> **Aim of the exercise**: What is needed is a faithful copy of all the records.

> **Records for this exercise**:
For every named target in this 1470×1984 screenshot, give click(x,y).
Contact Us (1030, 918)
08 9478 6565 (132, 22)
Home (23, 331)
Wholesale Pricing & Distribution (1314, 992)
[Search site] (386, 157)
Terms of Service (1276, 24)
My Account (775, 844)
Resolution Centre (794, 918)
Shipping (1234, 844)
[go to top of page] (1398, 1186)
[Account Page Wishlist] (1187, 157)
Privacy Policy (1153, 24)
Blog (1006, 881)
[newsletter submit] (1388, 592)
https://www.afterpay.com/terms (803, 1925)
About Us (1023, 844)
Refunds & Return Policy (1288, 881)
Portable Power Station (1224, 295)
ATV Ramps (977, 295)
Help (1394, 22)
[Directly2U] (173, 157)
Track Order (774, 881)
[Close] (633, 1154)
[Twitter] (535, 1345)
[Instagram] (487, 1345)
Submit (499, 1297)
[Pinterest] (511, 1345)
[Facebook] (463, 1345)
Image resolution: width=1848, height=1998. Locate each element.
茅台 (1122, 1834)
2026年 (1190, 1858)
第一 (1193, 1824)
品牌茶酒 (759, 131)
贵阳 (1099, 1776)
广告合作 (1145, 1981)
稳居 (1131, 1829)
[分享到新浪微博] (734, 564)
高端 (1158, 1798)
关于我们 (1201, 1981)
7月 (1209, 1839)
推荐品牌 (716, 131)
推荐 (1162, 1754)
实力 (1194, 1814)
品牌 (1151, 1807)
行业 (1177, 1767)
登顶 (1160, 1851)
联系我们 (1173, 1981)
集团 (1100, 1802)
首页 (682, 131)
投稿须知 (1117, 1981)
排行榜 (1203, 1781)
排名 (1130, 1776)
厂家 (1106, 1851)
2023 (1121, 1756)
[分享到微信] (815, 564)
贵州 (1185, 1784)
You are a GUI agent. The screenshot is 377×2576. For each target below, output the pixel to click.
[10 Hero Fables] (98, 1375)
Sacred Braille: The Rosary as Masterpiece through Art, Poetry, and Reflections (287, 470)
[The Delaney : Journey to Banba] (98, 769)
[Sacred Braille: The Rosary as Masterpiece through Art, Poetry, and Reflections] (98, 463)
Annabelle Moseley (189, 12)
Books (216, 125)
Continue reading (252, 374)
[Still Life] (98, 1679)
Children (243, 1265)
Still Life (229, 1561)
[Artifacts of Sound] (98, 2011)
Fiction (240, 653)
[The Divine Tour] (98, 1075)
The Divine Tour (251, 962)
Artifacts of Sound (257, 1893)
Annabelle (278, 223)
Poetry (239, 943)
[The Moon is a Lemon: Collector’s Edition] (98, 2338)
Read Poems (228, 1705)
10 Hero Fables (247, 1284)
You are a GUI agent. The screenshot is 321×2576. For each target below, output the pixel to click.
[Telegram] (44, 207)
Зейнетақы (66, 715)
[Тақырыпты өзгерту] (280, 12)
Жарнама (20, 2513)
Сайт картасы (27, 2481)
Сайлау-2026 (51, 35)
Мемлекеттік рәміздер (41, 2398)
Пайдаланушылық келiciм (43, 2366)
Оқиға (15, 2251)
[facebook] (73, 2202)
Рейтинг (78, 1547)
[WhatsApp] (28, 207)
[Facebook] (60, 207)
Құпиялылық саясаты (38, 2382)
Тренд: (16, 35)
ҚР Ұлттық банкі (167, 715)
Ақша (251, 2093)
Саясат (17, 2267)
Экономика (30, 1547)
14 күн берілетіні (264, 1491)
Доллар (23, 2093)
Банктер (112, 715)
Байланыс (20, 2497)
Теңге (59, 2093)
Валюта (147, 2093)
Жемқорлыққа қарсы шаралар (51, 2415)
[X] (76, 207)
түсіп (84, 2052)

> **Result for this task**:
For every named target in this 1470×1984 screenshot, give click(x,y).
Contact Us (1030, 918)
08 9478 6565 (132, 22)
Home (23, 331)
Wholesale Pricing & Distribution (1314, 992)
[Search site] (386, 157)
Terms of Service (1276, 24)
My Account (775, 844)
Resolution Centre (794, 918)
Shipping (1234, 844)
[go to top of page] (1398, 1186)
[Account Page Wishlist] (1187, 157)
Privacy Policy (1153, 24)
Blog (1006, 881)
[newsletter submit] (1388, 592)
https://www.afterpay.com/terms (803, 1925)
About Us (1023, 844)
Refunds & Return Policy (1288, 881)
Portable Power Station (1224, 295)
ATV Ramps (977, 295)
Help (1394, 22)
[Directly2U] (173, 157)
Track Order (774, 881)
[Close] (633, 1154)
[Twitter] (535, 1345)
[Instagram] (487, 1345)
Submit (499, 1297)
[Pinterest] (511, 1345)
[Facebook] (463, 1345)
Image resolution: width=1848, height=1998. Locate each element.
茅台 (1122, 1834)
2026年 (1190, 1858)
第一 (1193, 1824)
品牌茶酒 (759, 131)
贵阳 (1099, 1776)
广告合作 (1145, 1981)
稳居 (1131, 1829)
[分享到新浪微博] (734, 564)
高端 (1158, 1798)
关于我们 (1201, 1981)
7月 (1209, 1839)
推荐品牌 (716, 131)
推荐 (1162, 1754)
实力 (1194, 1814)
品牌 (1151, 1807)
行业 (1177, 1767)
登顶 (1160, 1851)
联系我们 (1173, 1981)
集团 (1100, 1802)
首页 (682, 131)
投稿须知 (1117, 1981)
排行榜 (1203, 1781)
排名 (1130, 1776)
厂家 (1106, 1851)
2023 (1121, 1756)
[分享到微信] (815, 564)
贵州 (1185, 1784)
You are a GUI agent. The screenshot is 377×2576. For each target below, output the pixel to click.
[10 Hero Fables] (98, 1375)
Sacred Braille: The Rosary as Masterpiece through Art, Poetry, and Reflections (287, 470)
[The Delaney : Journey to Banba] (98, 769)
[Sacred Braille: The Rosary as Masterpiece through Art, Poetry, and Reflections] (98, 463)
Annabelle Moseley (189, 12)
Books (216, 125)
Continue reading (252, 374)
[Still Life] (98, 1679)
Children (243, 1265)
Still Life (229, 1561)
[Artifacts of Sound] (98, 2011)
Fiction (240, 653)
[The Divine Tour] (98, 1075)
The Divine Tour (251, 962)
Artifacts of Sound (257, 1893)
Annabelle (278, 223)
Poetry (239, 943)
[The Moon is a Lemon: Collector’s Edition] (98, 2338)
Read Poems (228, 1705)
10 Hero Fables (247, 1284)
You are a GUI agent. The screenshot is 321×2576. For each target below, output the pixel to click.
[Telegram] (44, 207)
Зейнетақы (66, 715)
[Тақырыпты өзгерту] (280, 12)
Жарнама (20, 2513)
Сайт картасы (27, 2481)
Сайлау-2026 (51, 35)
Мемлекеттік рәміздер (41, 2398)
Пайдаланушылық келiciм (43, 2366)
Оқиға (15, 2251)
[facebook] (73, 2202)
Рейтинг (78, 1547)
[WhatsApp] (28, 207)
[Facebook] (60, 207)
Құпиялылық саясаты (38, 2382)
Тренд: (16, 35)
ҚР Ұлттық банкі (167, 715)
Ақша (251, 2093)
Саясат (17, 2267)
Экономика (30, 1547)
14 күн берілетіні (264, 1491)
Доллар (23, 2093)
Банктер (112, 715)
Байланыс (20, 2497)
Теңге (59, 2093)
Валюта (147, 2093)
Жемқорлыққа қарсы шаралар (51, 2415)
[X] (76, 207)
түсіп (84, 2052)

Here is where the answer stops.